As stock market volatility persists, ETFs have become increasingly popular tools for investors looking to gain exposure to specific areas of the market while spreading out the risk. ETFs, or exchange-traded funds, are baskets of stocks typically composed to represent an index or sector of the economy and can provide some of the benefits of ownership without having to buy a large number of individual stocks.
With this in mind, we take a look at three ETFs that are suggesting further downside risk could lie ahead in the near-term. All three of these ETFs have been underperforming the S&P 500 since the beginning of May and could be an indication of what is to come for the broader market.
The first ETF we are looking at is the iShares Russell 2000 ETF (IWM), which tracks the performance of small-cap stocks in the US. Since the start of May, this ETF has fallen nearly 8%, significantly underperforming the S&P 500, which is down just under 1.5%.
The second ETF we are looking at is the Invesco S&P 500 Equal Weight ETF (RSP). This ETF tracks the S&P 500, but each stock receives an equal weighting in the index, rather than being weighted by market capitalization. Since the start of May, RSP has declined roughly 5%, underperforming the S&P 500 by a wide margin.
The last ETF we are looking at is the Vanguard FTSE All-World ex-US ETF (VEU).
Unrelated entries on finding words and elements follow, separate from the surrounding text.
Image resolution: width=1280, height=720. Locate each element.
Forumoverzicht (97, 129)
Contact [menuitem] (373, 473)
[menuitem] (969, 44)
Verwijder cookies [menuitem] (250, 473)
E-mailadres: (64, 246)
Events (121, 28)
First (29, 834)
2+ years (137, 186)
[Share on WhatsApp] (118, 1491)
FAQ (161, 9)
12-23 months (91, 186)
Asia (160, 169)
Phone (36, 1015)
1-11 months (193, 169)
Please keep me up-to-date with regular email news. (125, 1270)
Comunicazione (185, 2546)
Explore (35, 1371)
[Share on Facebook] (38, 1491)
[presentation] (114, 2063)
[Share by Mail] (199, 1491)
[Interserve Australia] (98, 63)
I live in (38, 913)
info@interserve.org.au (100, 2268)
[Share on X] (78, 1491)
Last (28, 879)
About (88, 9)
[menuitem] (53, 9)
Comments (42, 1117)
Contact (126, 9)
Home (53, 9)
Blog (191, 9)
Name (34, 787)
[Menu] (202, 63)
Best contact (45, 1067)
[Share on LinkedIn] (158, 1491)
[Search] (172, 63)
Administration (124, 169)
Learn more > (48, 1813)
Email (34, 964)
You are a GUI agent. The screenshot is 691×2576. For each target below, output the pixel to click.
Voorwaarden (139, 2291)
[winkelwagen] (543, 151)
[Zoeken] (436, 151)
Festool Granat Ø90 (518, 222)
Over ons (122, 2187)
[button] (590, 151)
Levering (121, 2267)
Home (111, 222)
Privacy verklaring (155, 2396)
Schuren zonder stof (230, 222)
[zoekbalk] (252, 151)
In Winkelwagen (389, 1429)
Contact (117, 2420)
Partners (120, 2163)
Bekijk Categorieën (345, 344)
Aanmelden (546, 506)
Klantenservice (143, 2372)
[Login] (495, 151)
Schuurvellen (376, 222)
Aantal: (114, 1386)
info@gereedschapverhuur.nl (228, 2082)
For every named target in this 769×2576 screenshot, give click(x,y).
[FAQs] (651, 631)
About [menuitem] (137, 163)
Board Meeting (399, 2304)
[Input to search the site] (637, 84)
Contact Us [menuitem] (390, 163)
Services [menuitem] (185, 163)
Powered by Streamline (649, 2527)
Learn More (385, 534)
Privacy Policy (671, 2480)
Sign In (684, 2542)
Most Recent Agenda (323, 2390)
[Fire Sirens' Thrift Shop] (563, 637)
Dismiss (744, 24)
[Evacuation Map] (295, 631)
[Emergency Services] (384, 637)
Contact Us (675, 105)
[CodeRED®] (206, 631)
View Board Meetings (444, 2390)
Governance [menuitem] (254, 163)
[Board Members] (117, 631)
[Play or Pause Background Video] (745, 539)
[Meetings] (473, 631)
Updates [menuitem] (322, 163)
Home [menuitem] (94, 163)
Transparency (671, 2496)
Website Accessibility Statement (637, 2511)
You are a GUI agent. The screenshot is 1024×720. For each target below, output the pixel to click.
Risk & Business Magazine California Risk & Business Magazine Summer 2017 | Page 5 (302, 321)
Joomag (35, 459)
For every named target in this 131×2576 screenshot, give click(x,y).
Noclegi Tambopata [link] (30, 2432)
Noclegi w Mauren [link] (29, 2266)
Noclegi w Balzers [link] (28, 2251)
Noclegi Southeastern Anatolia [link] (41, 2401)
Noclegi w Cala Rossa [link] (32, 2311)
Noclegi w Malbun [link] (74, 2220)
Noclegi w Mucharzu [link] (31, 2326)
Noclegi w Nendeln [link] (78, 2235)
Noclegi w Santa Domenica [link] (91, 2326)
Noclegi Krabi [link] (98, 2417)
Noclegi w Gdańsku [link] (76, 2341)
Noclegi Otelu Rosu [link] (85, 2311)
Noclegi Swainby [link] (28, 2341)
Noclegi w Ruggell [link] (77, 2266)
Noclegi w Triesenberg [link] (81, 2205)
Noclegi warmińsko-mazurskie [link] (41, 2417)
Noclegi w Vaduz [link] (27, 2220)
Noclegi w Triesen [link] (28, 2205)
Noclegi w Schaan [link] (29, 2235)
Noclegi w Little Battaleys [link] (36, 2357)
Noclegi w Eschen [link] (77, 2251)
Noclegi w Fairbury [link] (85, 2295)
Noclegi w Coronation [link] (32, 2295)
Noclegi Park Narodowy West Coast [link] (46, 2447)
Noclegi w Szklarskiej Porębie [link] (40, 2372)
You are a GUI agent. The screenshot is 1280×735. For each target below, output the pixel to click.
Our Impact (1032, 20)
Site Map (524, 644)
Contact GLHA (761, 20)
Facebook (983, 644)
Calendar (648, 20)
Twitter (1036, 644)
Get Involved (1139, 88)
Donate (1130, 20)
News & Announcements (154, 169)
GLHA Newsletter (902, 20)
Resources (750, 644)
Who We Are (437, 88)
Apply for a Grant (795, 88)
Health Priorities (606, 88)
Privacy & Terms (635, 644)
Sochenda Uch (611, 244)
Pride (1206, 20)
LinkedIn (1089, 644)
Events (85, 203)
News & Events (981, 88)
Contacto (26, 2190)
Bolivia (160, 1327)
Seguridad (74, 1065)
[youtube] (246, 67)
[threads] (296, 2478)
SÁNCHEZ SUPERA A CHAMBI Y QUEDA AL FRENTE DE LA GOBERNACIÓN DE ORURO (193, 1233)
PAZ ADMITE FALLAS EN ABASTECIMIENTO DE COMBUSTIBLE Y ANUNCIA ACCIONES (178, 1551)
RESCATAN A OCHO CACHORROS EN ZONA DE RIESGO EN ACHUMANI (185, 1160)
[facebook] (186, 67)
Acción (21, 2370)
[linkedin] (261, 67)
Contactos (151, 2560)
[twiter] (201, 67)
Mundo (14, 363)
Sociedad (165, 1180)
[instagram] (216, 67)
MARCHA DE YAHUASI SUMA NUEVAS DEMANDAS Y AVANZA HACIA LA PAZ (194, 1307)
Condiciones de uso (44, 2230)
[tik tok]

This ETF tracks a global stock index, excluding the US, and has been one of the worst performers since the start of May, declining by nearly 9%.
Overall, these three ETFs suggest there could be additional downside risk ahead for the market. If the S&P 500 resumes its downward trend, these ETFs could continue to decline at a greater rate than the index. As such, investors should exercise caution when considering investments in these funds.